Using AVX2 and using an emulator have contradictory goals. Of course there can be a better emulator or actually matching hardware design (since both Apple and Microsoft actually exploit the similar register structure between ARM64 and x86_64). However, this means you have increased complexity and reduced reliability / predictability.
I put a spoiler at the top too, to avoid trying to make people read the whole thing. The real bit is that chart, which I think is quite an amazing result.
You're right re building. We're a compiler vendor, so we have a natural interest in what people should be targeting. But even for us the results here were not what we expected ahead of time.
Most of the world lives of 300$ per month
Other Settings > AVX2 > 95.11% supported (+0.30% this month)
Maybe you're thinking of avx512 or avx10?
AVX512 is so kludgy that it usually leads to a detriment in performance due to the extreme power requirements triggering thermal throttling.
So, in order to make use of users new fancy hardware without abandoning other users old and busted hardware, you have to support multiple back-ends. Same as it ever was.

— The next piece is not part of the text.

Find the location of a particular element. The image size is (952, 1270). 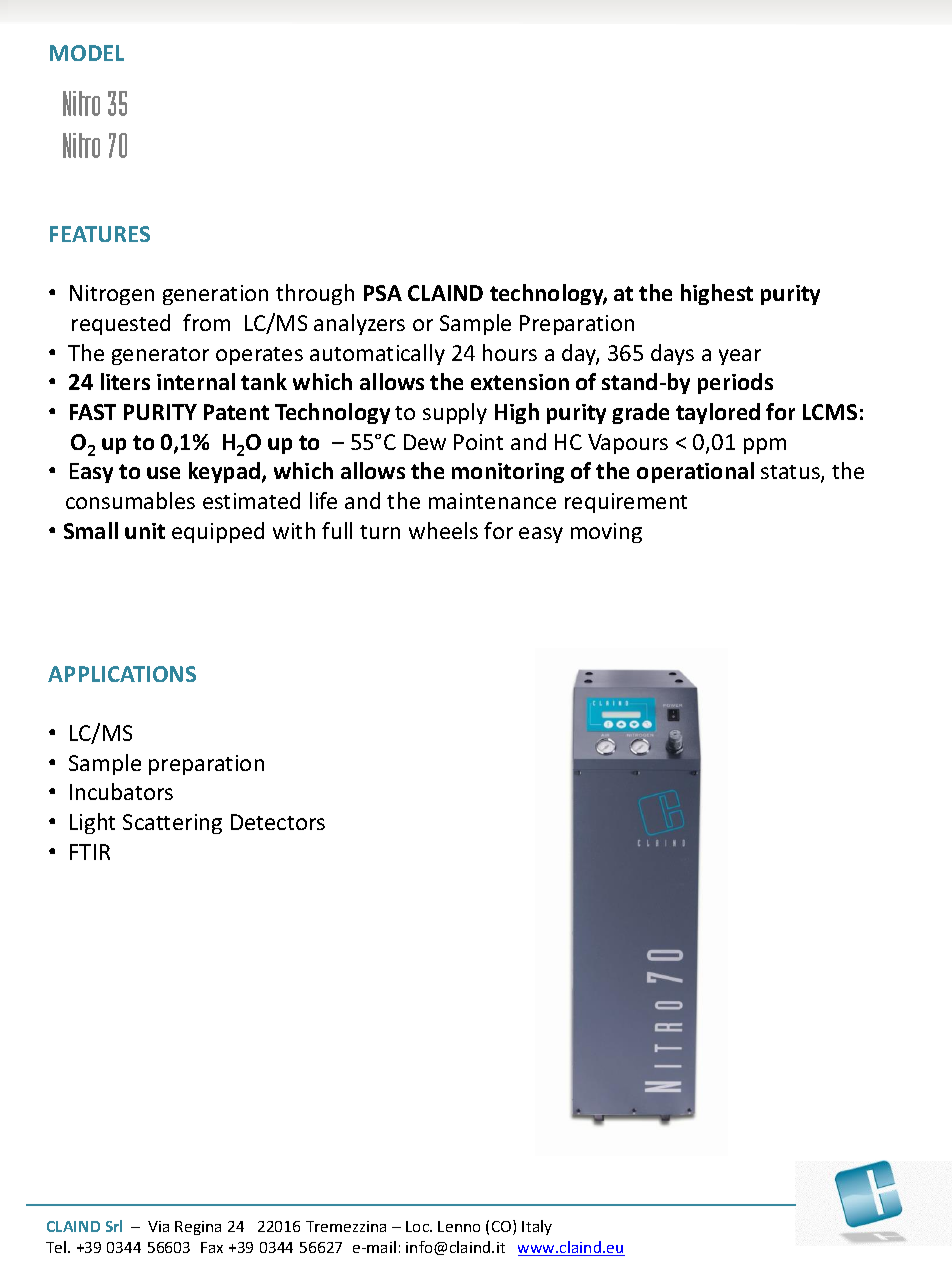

Actually, a lot easier than it ever was today. Doom 3 famously required Carmack to reimplement the rendering 6 times to get the same results out of 6 different styles of GPUs that were popular at the time.
ARB Basic Fallback (R100) Multi-pass Minimal effects, no specular.
NV10 GeForce 2 / 4 MX, 5 Passes, Used Register Combiners.
NV20 GeForce 3 / 4 Ti, 2–3 Passes, Vertex programs + Combiners.
R200 Radeon 8500–9200, 1 Pass, Used ATI_fragment_shader.
NV30 GeForce FX Series, 1 Pass, Precision optimizations (FP16).
ARB2 Radeon 9500+ / GF 6+, 1 Pass, Standard high-end GLSL-like assembly.
But there's plenty in avx512 the really helps real algorithms outside the 512-wide registers - I think it would be perceived very differently if it was initially the new instructions on the same 256-wide registers - ie avx10 - in the first place, then extended to 512 as the transistor/power budgets allowed. AVX512 was just tying too many things together too early than "incremental extensions".
AVX512 leading to thermal throttling is a common myth that from what I can tell traces its origins to a blog post about clock throttling on a particular set of low-TDP SKUs from the first generation of Xeon CPUs that supported it (Skylake-X), released over a decade ago: https://blog.cloudflare.com/on-the-dangers-of-intels-frequen...
The results were debated shortly after that by well-known SIMD authors that were unable to duplicate the results: https://lemire.me/blog/2018/08/25/avx-512-throttling-heavy-i...
In practice, this has not been an issue for a long time, if ever; clock frequency scaling for AVX modes has been continually improved in subsequent Intel CPU generations (and even more so in AMD Zen 4/5 once AVX512 support was added).
All AMD Zen 4 and Zen 5 and all of the Intel CPUs since Ice Lake that support AVX-512, benefit greatly from using it in any application.
Moreover the AMD Zen CPUs have demonstrated clearly that for vector operations the instruction-set architecture really matters a lot. Unlike the Intel CPUs, the AMD CPUs use exactly the same execution units regardless whether they execute AVX2 or AVX-512 instructions. Despite this, their speed increases a lot when executing programs compiled for AVX-512 (in part for eliminating bottlenecks in instruction fetching and decoding, and in part because the AVX-512 instruction set is better designed, not only wider).
Edit. Furthermore, i think that none of these (pre-2020) low budget CPUs support AVX2, until Tiger lake released in 2020.
Edit: That's wrong. Jasper Lake from 2021 also came without AVX support.